Here we have probably the most popular type of five colored legend: the typal legend. From Karona (technically) to Ulalek, Fused Atrocity, there are many legends that care about the type of something, usually creatures.

Easy ones to think of here are Jodah the Unifier, The Ur-Dragon, and Tiamat. Popular and powerful, most of these commanders bring value with synergies and enable the strategy to move more efficiently towards the end game.


Basically the strategy is a more restrictive value based around a card type to get the most value out of the deck. Scion of the Ur-Dragon was one such early legend, with others like Marina Vendrell, Tom Bombadil and Go-Shintai of Life’s Origin being more contemporary and restrictive ones. If you really want to go all in on restrictions, Urtet, Remanat of Memnarch and Avatar Aang are only going to get some beginning support from sets and maybe sporadic or never again support.
These legends enable and often are a payoff to whatever your deck wants to be doing or let you cheat on costs or some other benefit that might be innate to the type of card you’re using. Often these are some of the most powerful decks to construct with varying degrees of resilience.
BUFFING LEGENDS
These legends are here for one thing only: get the team going. In the same vein as some of the typal legends like Najeela and Jodah, these are a bit more restrictive in that they don’t enable you getting the things you’re buffing as much as having the team swing and survive or overwhelm.

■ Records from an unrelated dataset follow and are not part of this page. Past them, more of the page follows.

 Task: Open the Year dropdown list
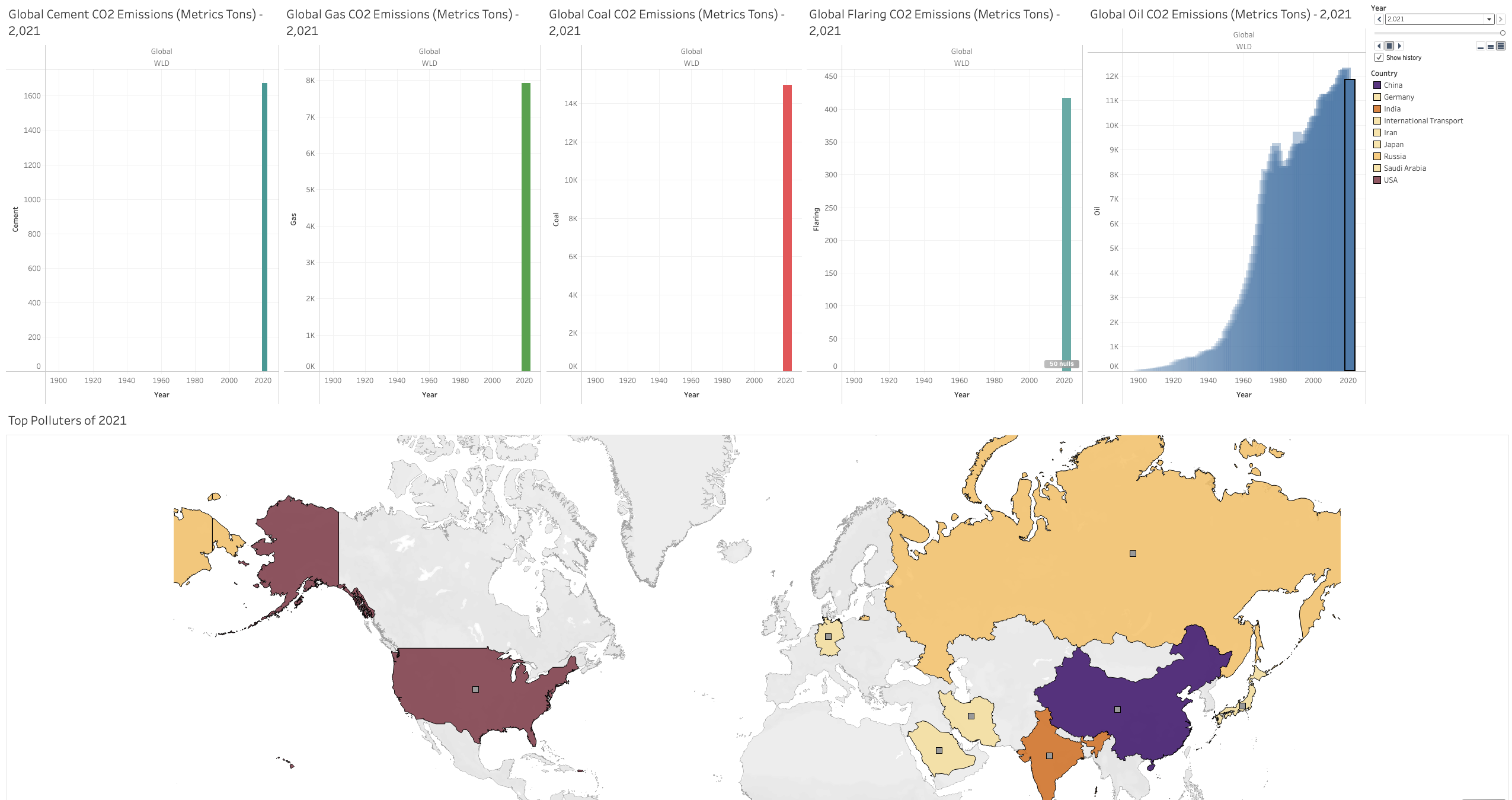[1488, 19]
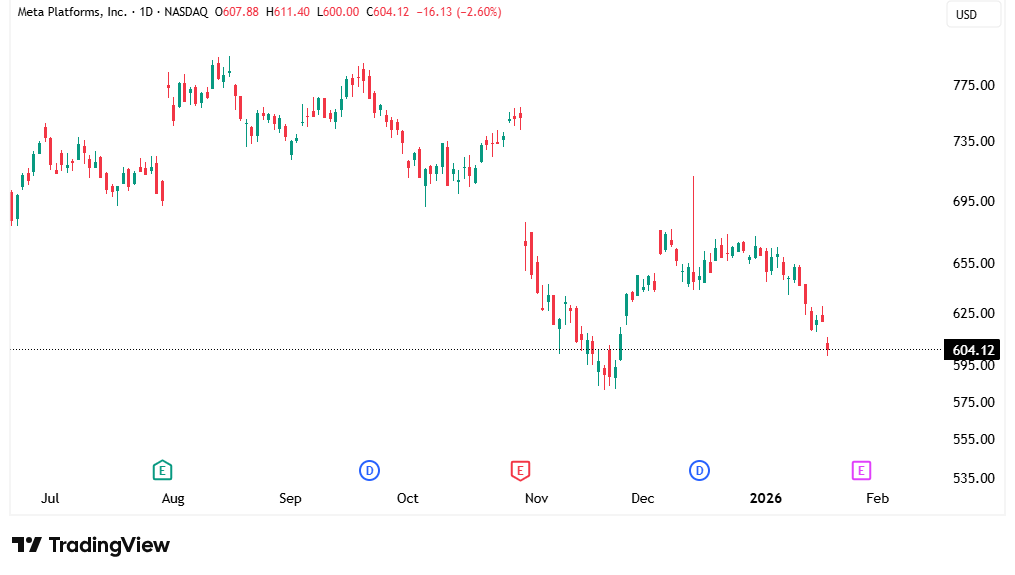This screenshot has width=1015, height=575.
Task: Click the 1D interval label
Action: click(x=147, y=12)
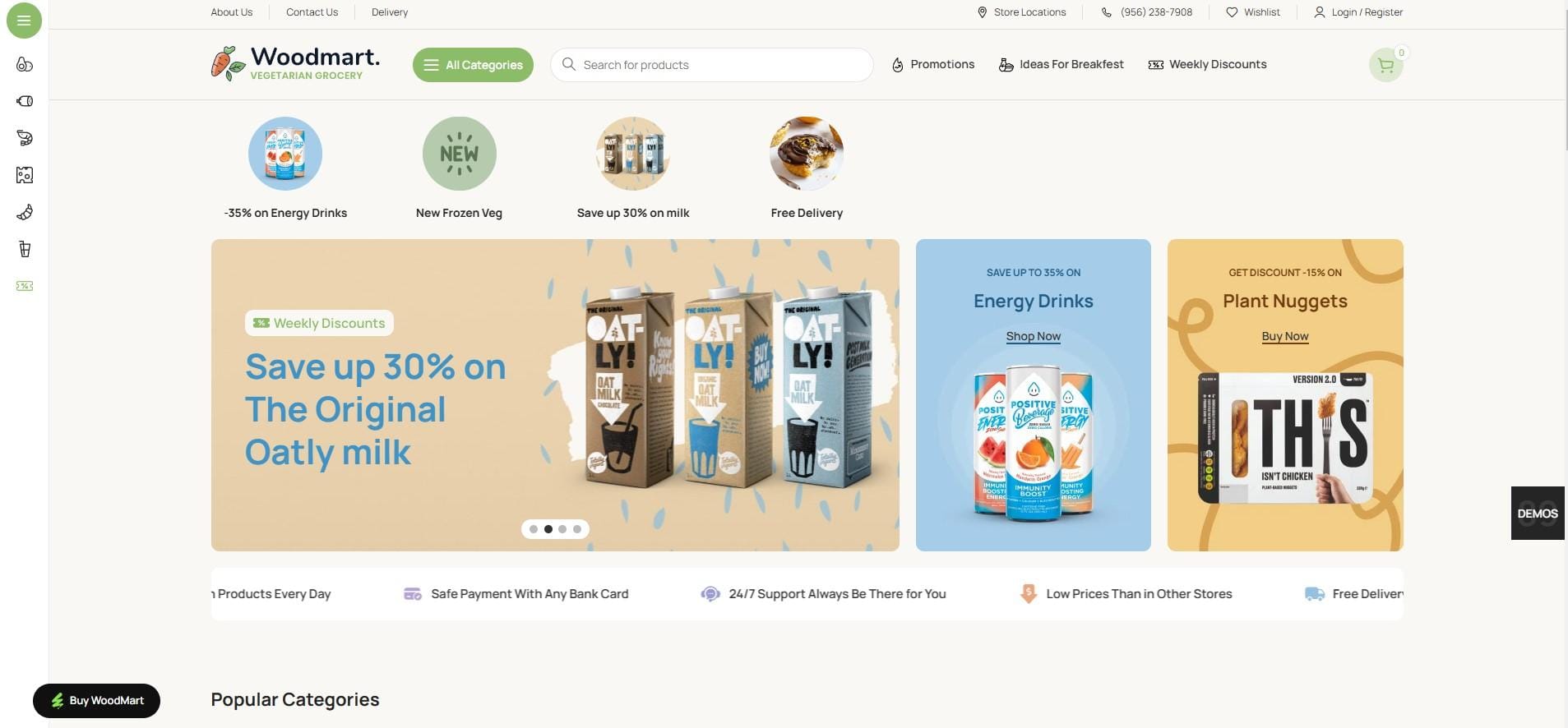Select the croissant bakery category icon

pos(25,213)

While Najeela could fit here, other legends like the new Heroes in a Half Shell from the Teenage Mutant Ninja Turtles Commander does similar things as does the much more narrow Kyodai, Soul of Kamigawa (still upset with that design). In fact, Kyodai barely makes the list here since it only buffs itself and makes one other creature indestructible, barely scraping out Big Bad five color legends territory.

Cosmic Spiderman is also a good example and also crosses into typal territory, wanting you to play spider typal to get the full benefit as often as possible.
FLAVOR LEGENDS

I decided to put some legends that stand out here, even though a lot of them can have overlap with the other categories. Things like Cromat which could be considered value or the many renditions of the five color Niv-Mizzets.

The Nivs are especially centric to this category, where they actually are on flavor for either representing the guilds or some Izzet mechanic that was featured, Niv being the prior leader of the guild. Terra, Magical Adept and The Wandering Minstrel might also be, though I admit I’m not familiar with Final Fantasy very much at all.

Leonardo the Balance is another creature that hits on flavor, at least from the card design perspective. He’s the central rock for his brothers, so he has the five color identity to help tie them together.

Leonardo also covers flavor in a different way, much like some other commanders like Jenson Carthalion or General Tazri. Much in the way they tie things together mechanically or for a set, White by far has the most single colored five colors commanders. That is, a card that costs only White and generic mana to cast but has a five color commander identity. It seems that for flavor, at least for the moment, community, order, and structure allow best for these types of legends.
Summon the Painbow
There is a lot of cross over for some five color legends among these categories, but I think most fit one over another. The designs tend to fit nicely within them in my opinion, but I think over time we’ll see different combinations and more bleeding over. Maybe a new distinct category might spring up. We do have Lorwyn Eclipse coming and I would assume five color reanimator for elementals is on the way.
By the way, I’d pick up a few cards from the old set of Lorwyn, Shadowmoor, Morningtide or Eventide if you think you’ll need ‘em. No telling what they may or may not reprint from that slower, less opened time of Magic sets.